En los años sesenta el arte realizado en el País Vasco atraviesa un paradigmático momento. Momento de revolución de conceptos que intenta germinar en una sociedad con escasa libertad de expresión, aunque de mentalidad más abierta que la de décadas anteriores. Esta nueva vanguardia vasca se articula entorno al nacimiento de varios grupos de artistas: Gaur (Gipuzkoa), Hemen (Bizkaia), Danok (Navarra) y Baita (Iparralde). En Álava el grupo Orain -integrado por Carmelo Ortiz de Elguea, Joaquín Fraile, Juan Mieg, Alberto Schommer y Jesús Etxebarria- intenta escaparse de los gastados lenguajes imperantes para intentar crear un arte que se oponga a la censura y a los viciados certámenes oficiales. Los grupos buscan nuevos referentes.
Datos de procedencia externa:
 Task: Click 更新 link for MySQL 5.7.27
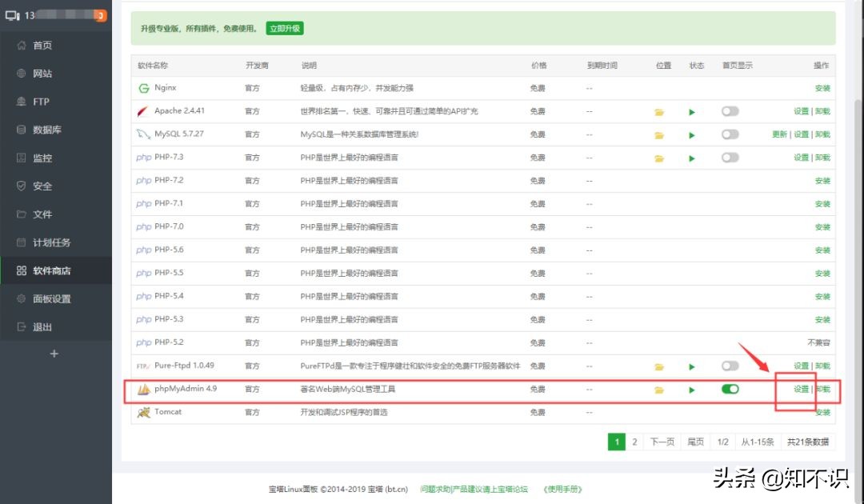click(779, 134)
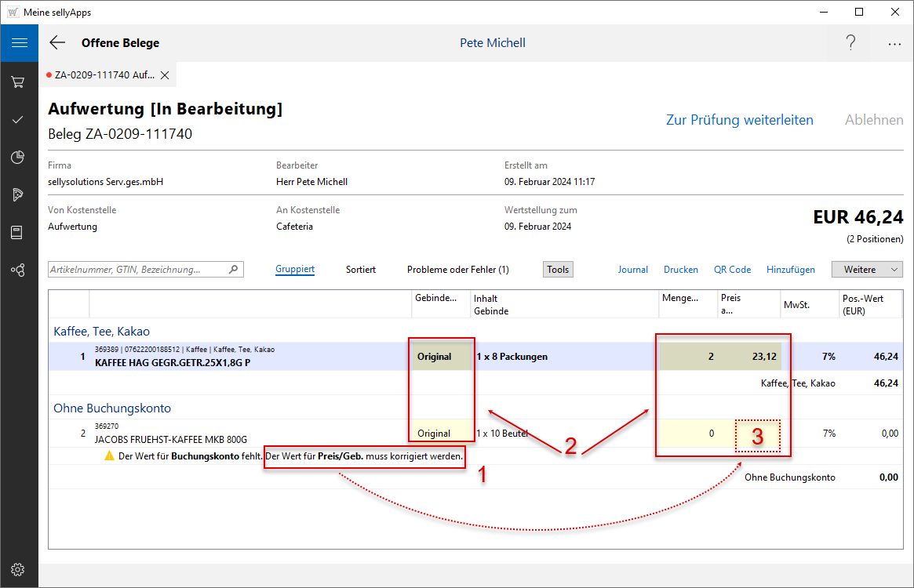The height and width of the screenshot is (588, 914).
Task: Open the three-dots more options menu
Action: tap(894, 44)
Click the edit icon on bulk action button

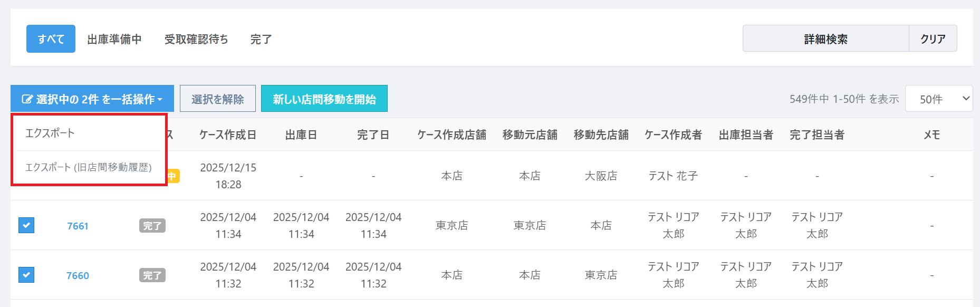click(27, 99)
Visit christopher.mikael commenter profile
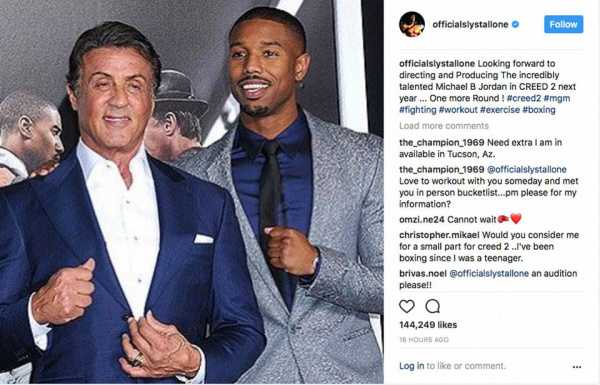Image resolution: width=600 pixels, height=385 pixels. (x=439, y=235)
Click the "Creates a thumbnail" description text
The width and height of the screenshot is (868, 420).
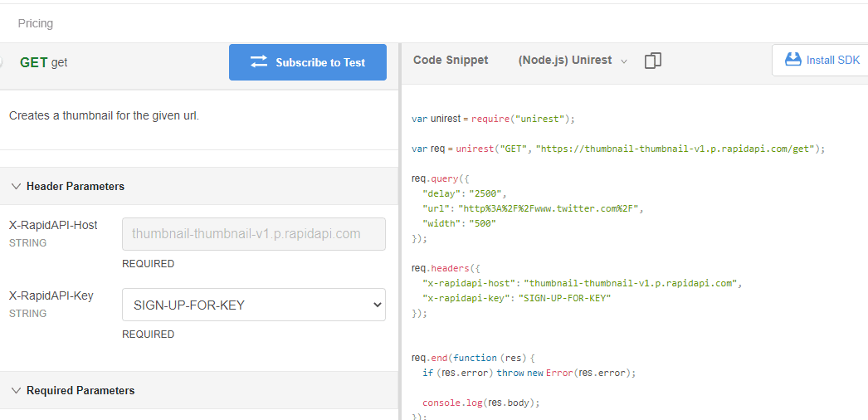[104, 116]
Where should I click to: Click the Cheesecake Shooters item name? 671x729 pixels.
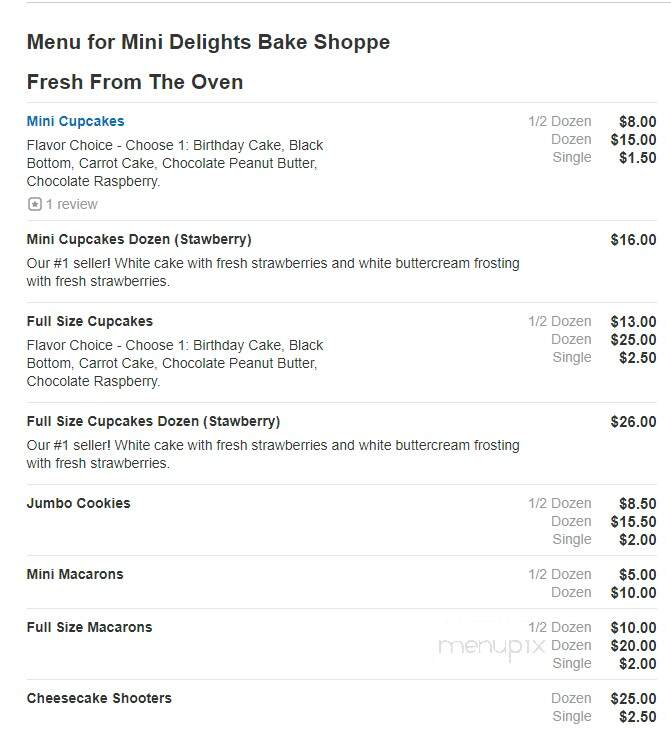coord(99,698)
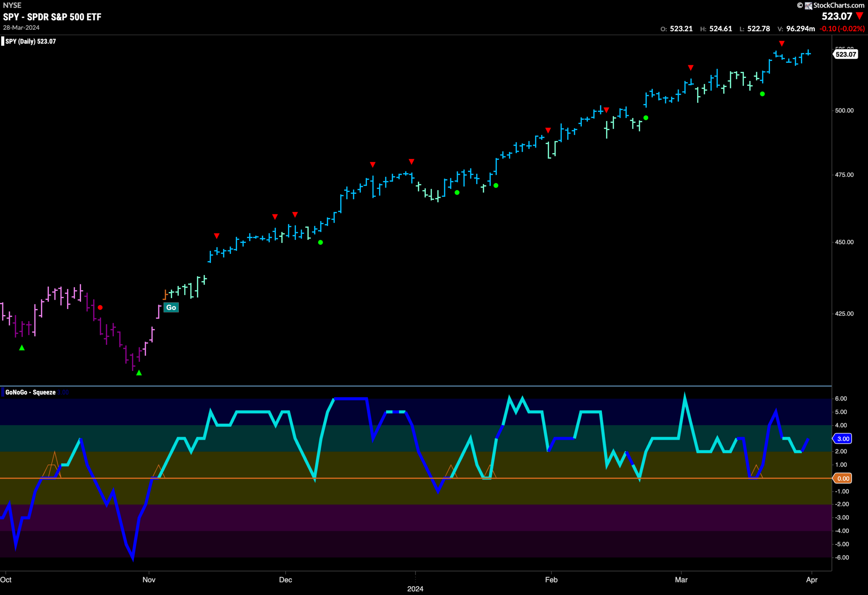
Task: Click the SPY (Daily) 523.07 legend label
Action: pos(31,41)
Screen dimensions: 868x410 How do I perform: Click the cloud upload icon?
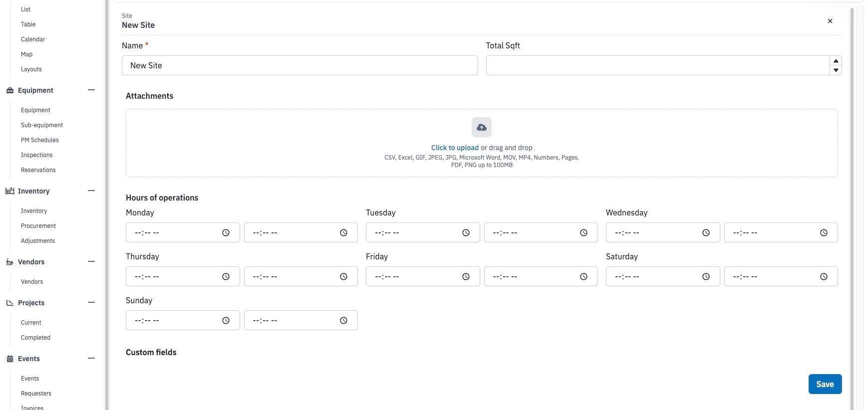click(x=482, y=127)
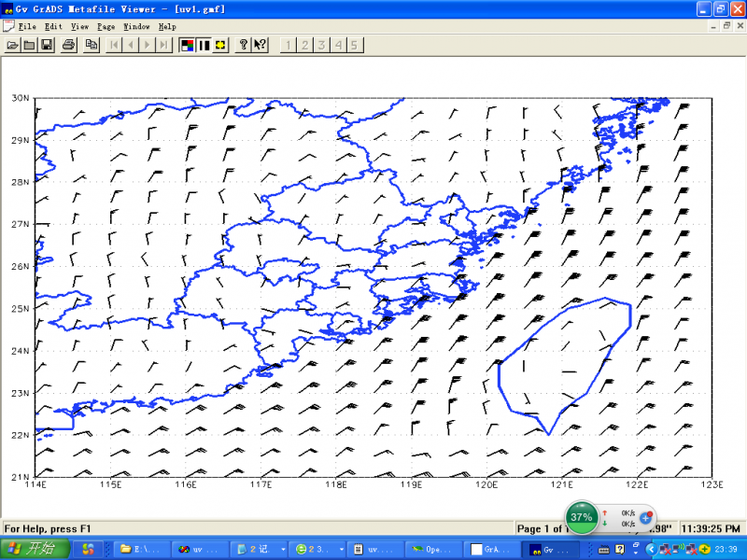Image resolution: width=747 pixels, height=560 pixels.
Task: Open the document icon left of File menu
Action: click(8, 27)
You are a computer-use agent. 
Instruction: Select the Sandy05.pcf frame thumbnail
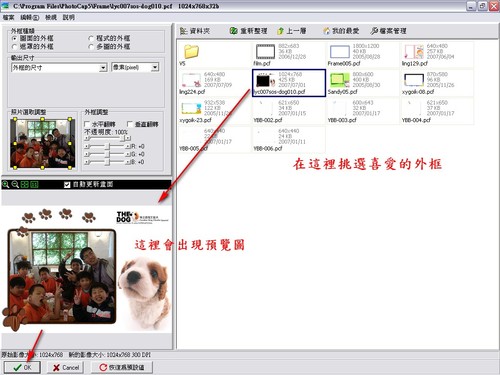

Por una parte se sumergen en la ancestral cultura vasca buscando señas de identidad, y, por otra, intentan recuperar el nexo con la tentativa de vanguardia anterior a la Guerra Civil. Sin olvidar que desde Europa y Estados Unidos están llegando los potentes ecos de las vanguardias internacionales. Carmelo Ortiz de Elgea, miembro de Orain, expone estos días una selección de sus seis últimos años de trabajo en la sala Fundación Caja Vital. Ésta es sólo la tercera exposición individual de sus obras en Vitoria, a pesar de ser uno de los pilares del arte realizado en nuestra provincia.
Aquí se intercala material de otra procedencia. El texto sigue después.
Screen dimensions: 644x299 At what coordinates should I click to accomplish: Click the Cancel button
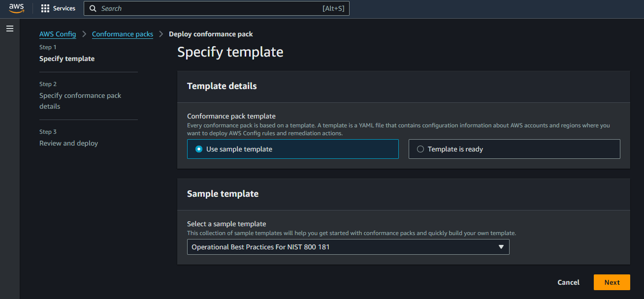point(568,282)
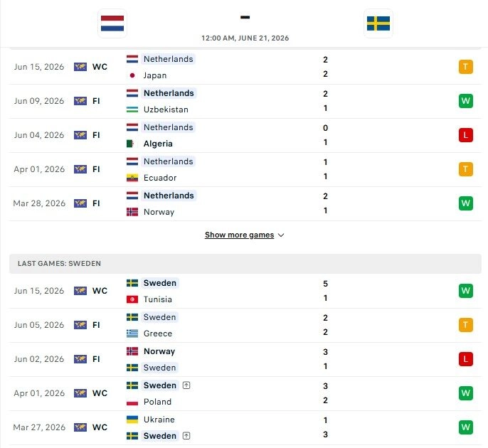Click the Tunisia flag icon
488x448 pixels.
(132, 299)
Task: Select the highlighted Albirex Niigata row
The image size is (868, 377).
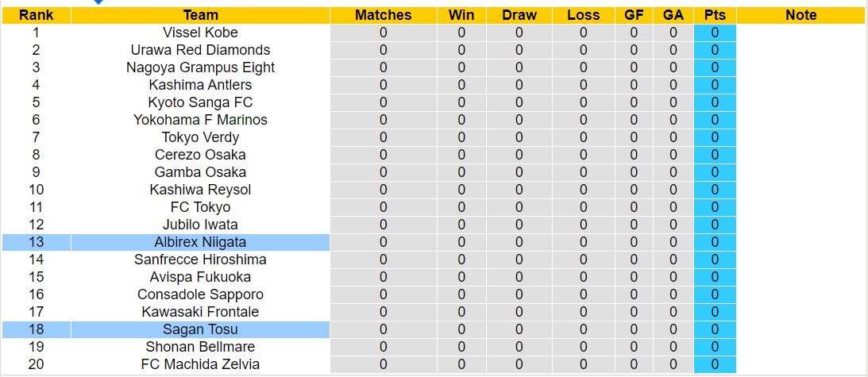Action: [x=200, y=242]
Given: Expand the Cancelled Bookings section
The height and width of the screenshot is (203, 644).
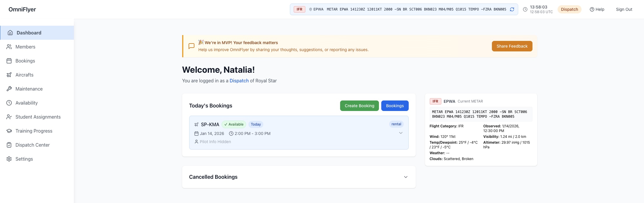Looking at the screenshot, I should (x=405, y=177).
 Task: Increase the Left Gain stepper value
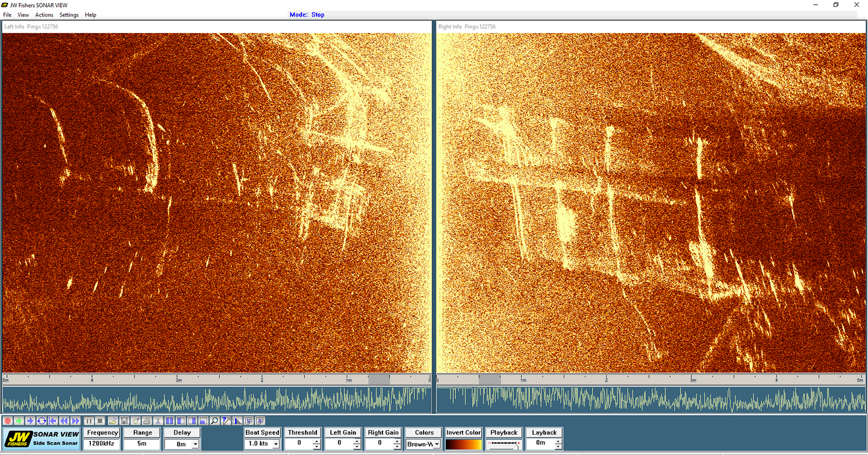(x=356, y=441)
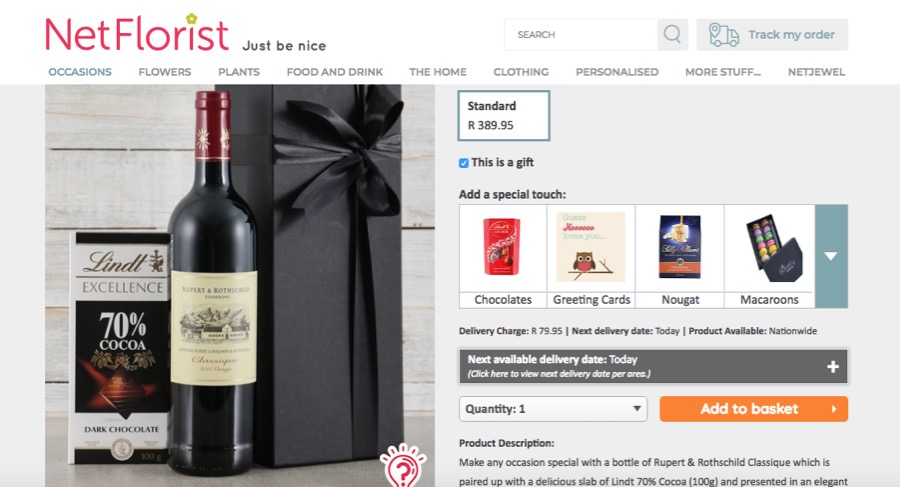Select the Greeting Cards add-on
The width and height of the screenshot is (900, 487).
click(x=591, y=256)
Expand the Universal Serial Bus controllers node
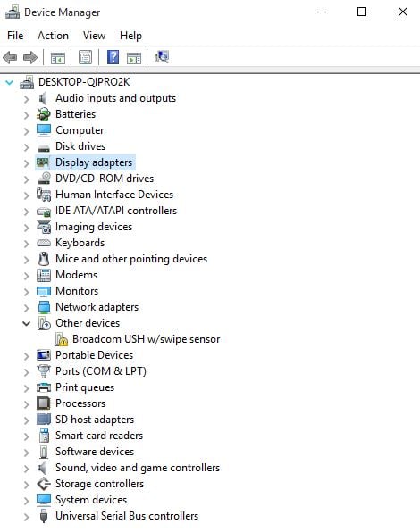Image resolution: width=420 pixels, height=532 pixels. click(x=27, y=517)
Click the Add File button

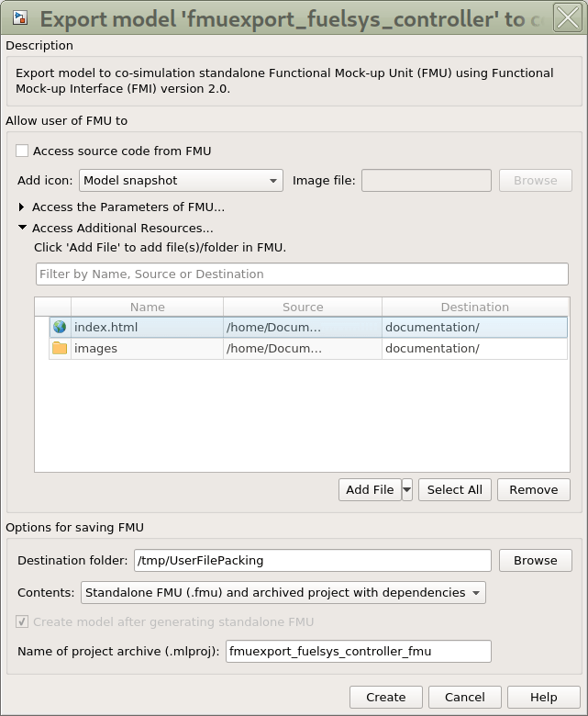pyautogui.click(x=370, y=490)
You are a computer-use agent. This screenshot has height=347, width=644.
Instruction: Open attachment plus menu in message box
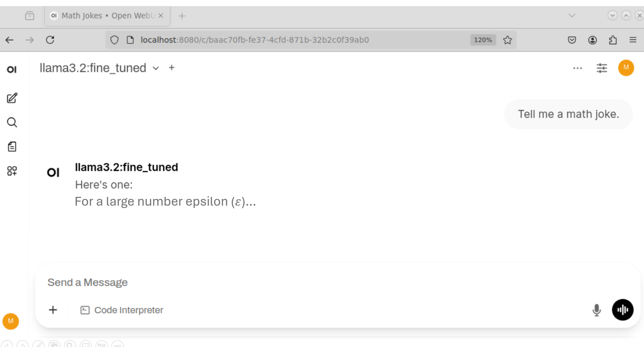click(x=53, y=310)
Y podemos ver sesenta obras pictóricas de gran formato cargadas de materia. Obras abstractas, pero con claros referentes figurativos. Los temas clásicos de la pintura - figura, paisaje y bodegón- pueden adivinarse ocultos entre las pinceladas enérgicas del pintor. Una obra que ya no busca revolucionar, sino evolucionar. Es la mera expresión del mundo particular de una autor que a lo largo de los años ha llegado a crear su propio lenguaje. Aunque curiosamente son obras frescas, jóvenes. Detrás de cada cuadro se vislumbra una búsqueda. Rasgo sorprendente en la obra de una artista que lleva más de cuarenta años pintando.
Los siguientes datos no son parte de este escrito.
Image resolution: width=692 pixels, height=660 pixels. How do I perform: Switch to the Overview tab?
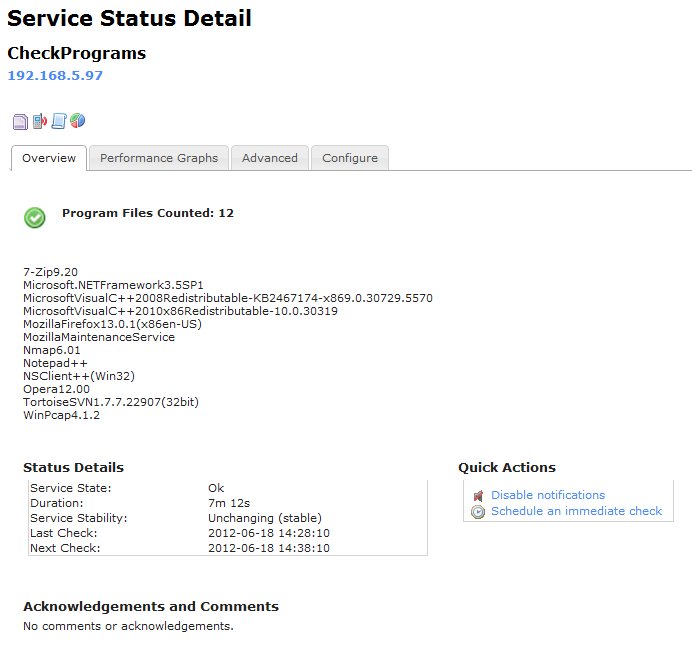point(49,158)
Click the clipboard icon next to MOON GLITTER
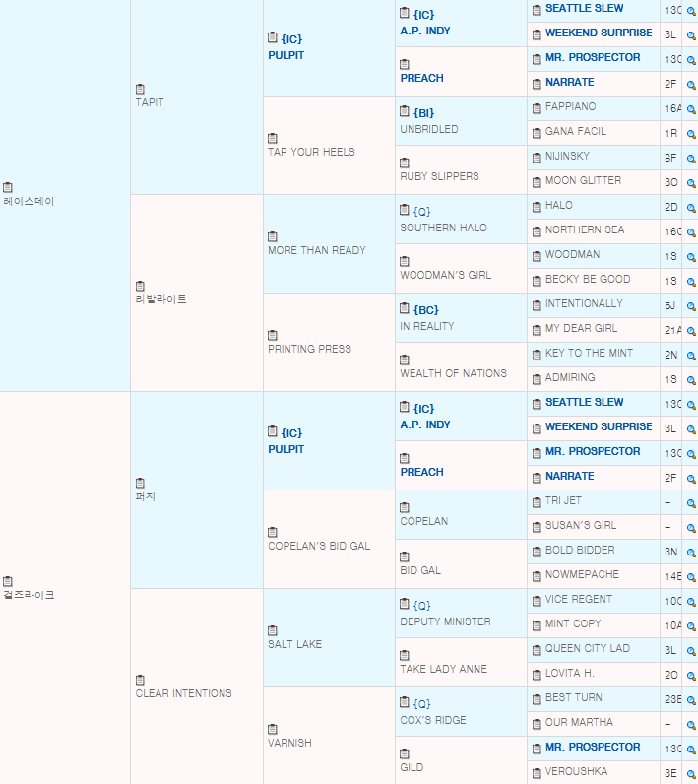The width and height of the screenshot is (698, 784). pos(537,181)
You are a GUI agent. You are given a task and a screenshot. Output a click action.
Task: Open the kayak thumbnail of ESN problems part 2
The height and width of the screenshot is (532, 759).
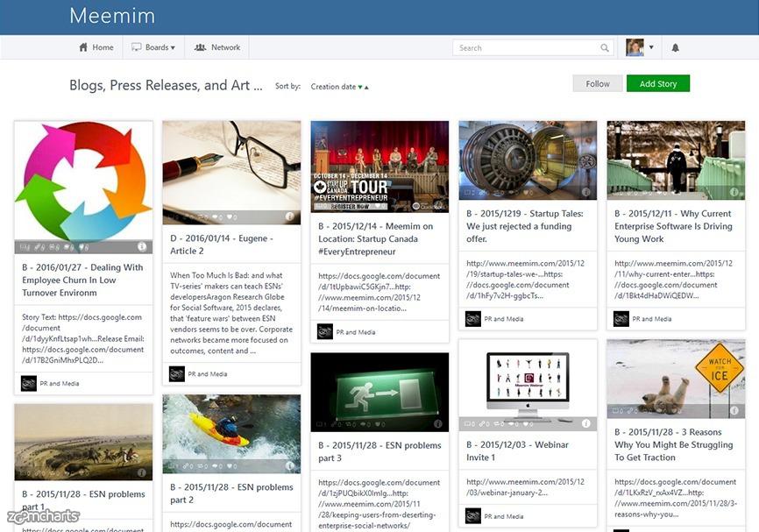[231, 434]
Pero uno echa en falta una mejor puesta en escena de la obra de este autor. Al visitar la muestra no encontré ningún folleto explicativo, ningún catálogo que me sirviera de guía, que me situara ante el artista. Sólo encontré un escueto texto impreso sobre las paredes. En general se echa en falta el apoyo de comisarios o críticos en la planificación y producción de las exposiciones de esta sala. Y el espacio físico tampoco acompaña. Necesita adecuarse a los tiempos que corren. Esos suelos de mármol, esas paredes, la tosca división de los espacios, imposibilitan que las obras expuestas puedan verse sin perturbaciones. Es una pena que esta sala de ubicación privilegiada en la ciudad -y que por ello tiene un alto índice de visitas de la ciudad- no aproveche esa favorable circunstancia para incidir con más peso en el mundo cultural de la ciudad. Exponer no es sólo colgar y mostrar cuadros. Es necesario arropar las exposiciones, apuntalarlas con actuaciones desde los campos del análisis, la didáctica y la divulgación.